__Your instructions__
Rewrite the part of the records that opens with the line containing "Select the 10 nights row label" and closes at the end of the records, changing "checkbox" to "toggle" and leaving everything else as it is.
====================
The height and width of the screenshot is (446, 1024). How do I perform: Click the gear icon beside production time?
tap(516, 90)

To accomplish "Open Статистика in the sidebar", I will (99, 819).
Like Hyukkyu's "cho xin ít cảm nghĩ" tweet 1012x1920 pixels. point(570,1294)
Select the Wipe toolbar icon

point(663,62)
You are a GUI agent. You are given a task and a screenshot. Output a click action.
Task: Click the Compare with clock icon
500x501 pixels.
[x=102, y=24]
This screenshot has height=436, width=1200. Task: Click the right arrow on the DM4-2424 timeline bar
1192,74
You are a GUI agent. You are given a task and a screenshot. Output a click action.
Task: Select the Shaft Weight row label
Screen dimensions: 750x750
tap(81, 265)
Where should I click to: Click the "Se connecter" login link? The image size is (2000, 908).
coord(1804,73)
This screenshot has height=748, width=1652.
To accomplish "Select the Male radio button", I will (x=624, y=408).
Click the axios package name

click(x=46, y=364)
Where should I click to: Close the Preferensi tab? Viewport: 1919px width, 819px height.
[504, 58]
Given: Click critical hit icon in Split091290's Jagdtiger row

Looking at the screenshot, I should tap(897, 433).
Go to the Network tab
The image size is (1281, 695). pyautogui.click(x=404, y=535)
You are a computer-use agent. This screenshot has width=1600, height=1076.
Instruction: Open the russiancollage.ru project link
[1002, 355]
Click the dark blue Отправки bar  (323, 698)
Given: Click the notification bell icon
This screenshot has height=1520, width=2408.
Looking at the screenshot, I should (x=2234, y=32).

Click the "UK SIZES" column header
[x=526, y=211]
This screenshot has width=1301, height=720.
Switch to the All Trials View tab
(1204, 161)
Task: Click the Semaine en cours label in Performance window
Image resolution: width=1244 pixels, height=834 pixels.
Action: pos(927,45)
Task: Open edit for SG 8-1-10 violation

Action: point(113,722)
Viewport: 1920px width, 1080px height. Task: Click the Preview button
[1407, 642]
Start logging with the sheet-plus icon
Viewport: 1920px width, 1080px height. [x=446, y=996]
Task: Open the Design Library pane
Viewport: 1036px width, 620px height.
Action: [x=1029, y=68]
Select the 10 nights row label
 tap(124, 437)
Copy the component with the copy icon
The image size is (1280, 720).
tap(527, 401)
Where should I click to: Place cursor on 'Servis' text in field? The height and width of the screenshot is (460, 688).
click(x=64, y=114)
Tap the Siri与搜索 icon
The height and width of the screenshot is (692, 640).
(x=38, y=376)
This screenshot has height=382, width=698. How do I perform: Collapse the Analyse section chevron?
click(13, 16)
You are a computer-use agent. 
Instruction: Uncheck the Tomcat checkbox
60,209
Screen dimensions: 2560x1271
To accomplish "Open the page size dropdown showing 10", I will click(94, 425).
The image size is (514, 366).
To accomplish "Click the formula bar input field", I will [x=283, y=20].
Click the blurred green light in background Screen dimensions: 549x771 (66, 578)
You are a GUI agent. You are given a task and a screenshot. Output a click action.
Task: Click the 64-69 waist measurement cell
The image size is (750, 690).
====================
__Expected answer__
Select the 10 nights row label
 tap(124, 437)
Copy the component with the copy icon
The image size is (1280, 720).
tap(527, 401)
Where should I click to: Place cursor on 'Servis' text in field? The height and width of the screenshot is (460, 688).
click(x=64, y=114)
Tap the Siri与搜索 icon
The height and width of the screenshot is (692, 640).
(x=38, y=376)
This screenshot has height=382, width=698. How do I perform: Collapse the Analyse section chevron?
click(13, 16)
You are a computer-use agent. 
Instruction: Uncheck the Tomcat toggle
60,209
Screen dimensions: 2560x1271
To accomplish "Open the page size dropdown showing 10", I will click(94, 425).
The image size is (514, 366).
To accomplish "Click the formula bar input field", I will [x=283, y=20].
Click the blurred green light in background Screen dimensions: 549x771 (66, 578)
You are a GUI agent. You are given a task and a screenshot. Output a click action.
Task: Click the 64-69 waist measurement cell
The image size is (750, 690).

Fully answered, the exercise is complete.